Work item:
Only the lines from the one containing "1560x544 pixels. At" through the end of the entries are wanted, retyped exactly and without pictures.
*** Opening of Provided data ***
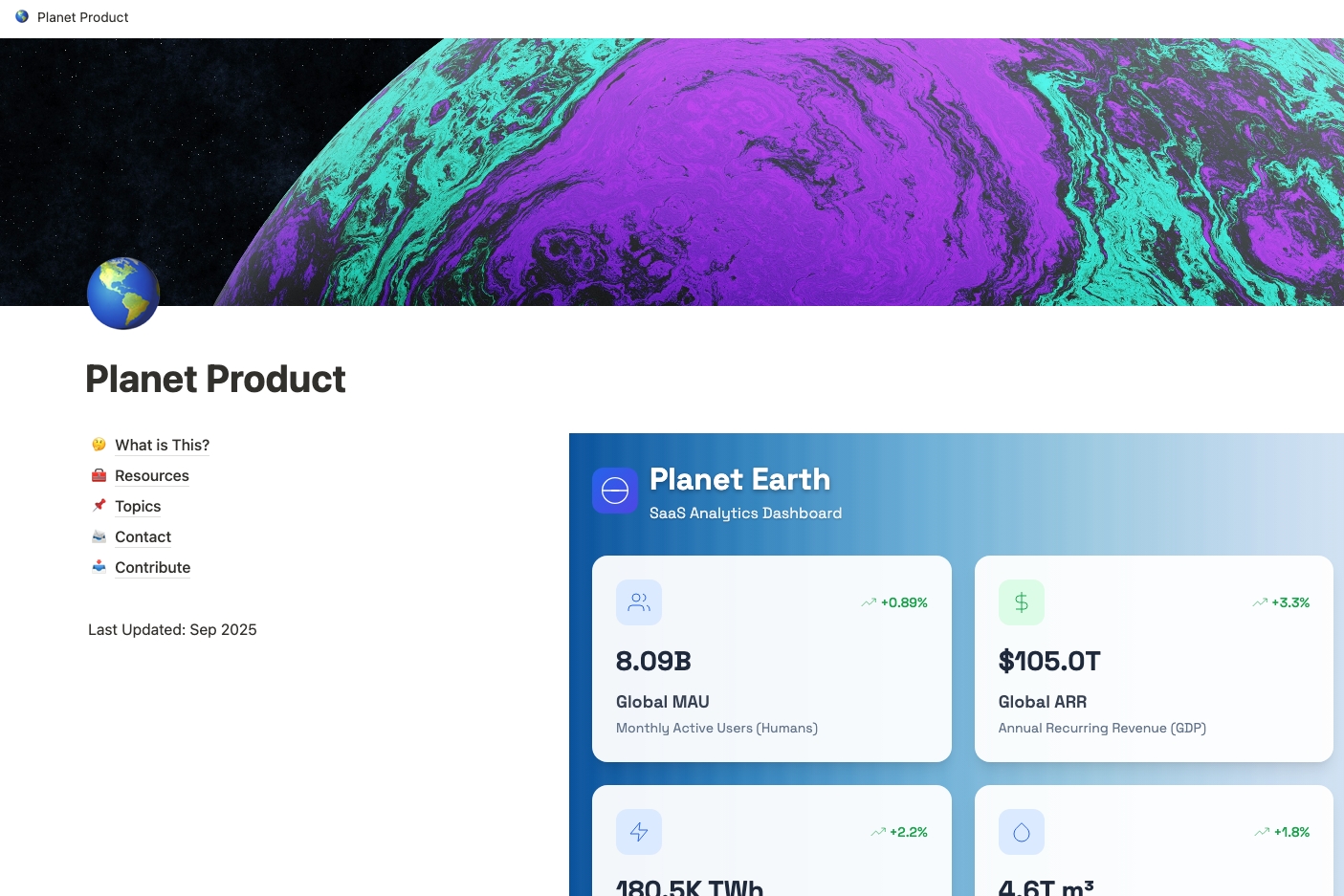Click the small globe icon beside the page title

(x=22, y=16)
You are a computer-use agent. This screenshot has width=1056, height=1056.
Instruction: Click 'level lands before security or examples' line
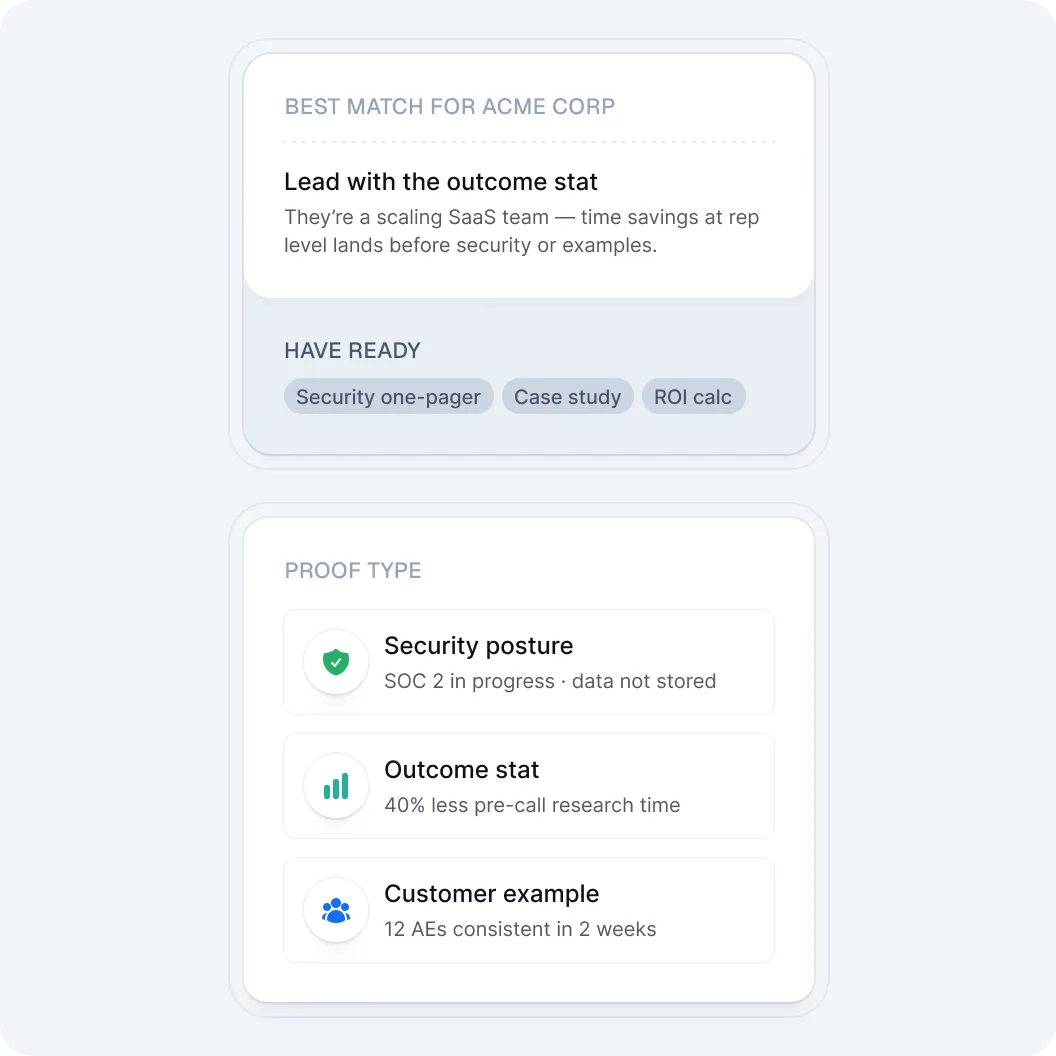pyautogui.click(x=470, y=245)
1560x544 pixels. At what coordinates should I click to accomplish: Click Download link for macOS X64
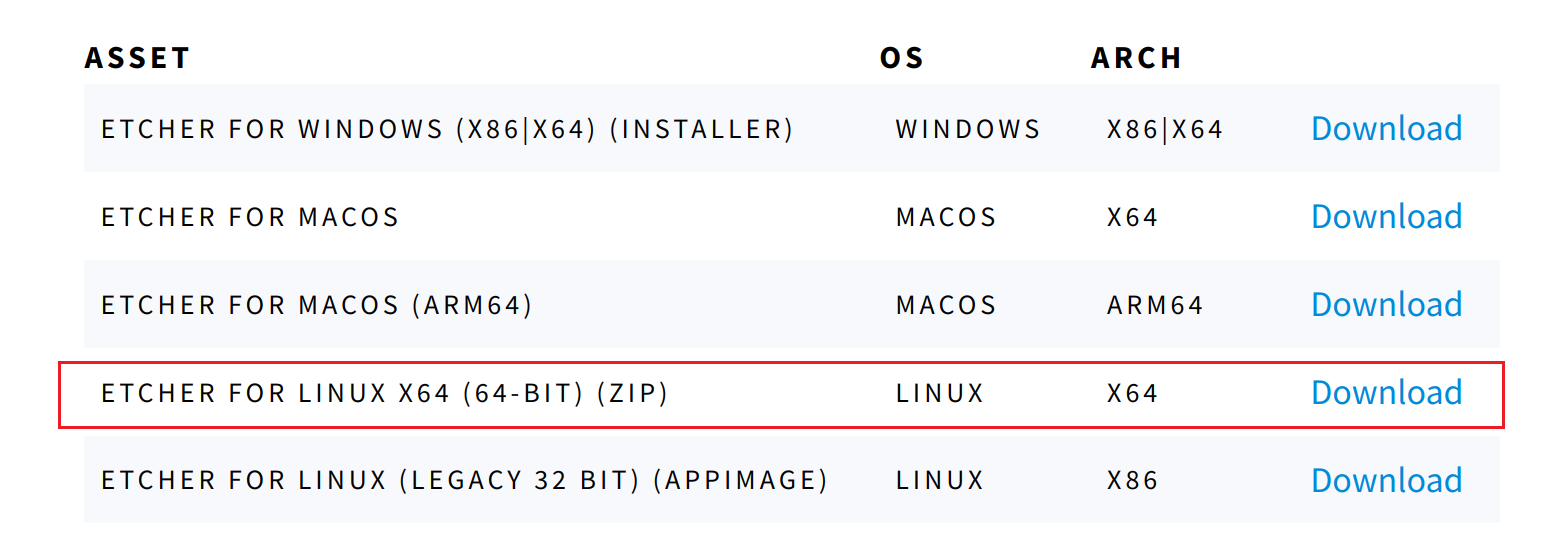1386,216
*** Close of Provided data ***
Response:
1560x544 pixels. At what coordinates should I click to accomplish: Click Download link for macOS X64
1386,216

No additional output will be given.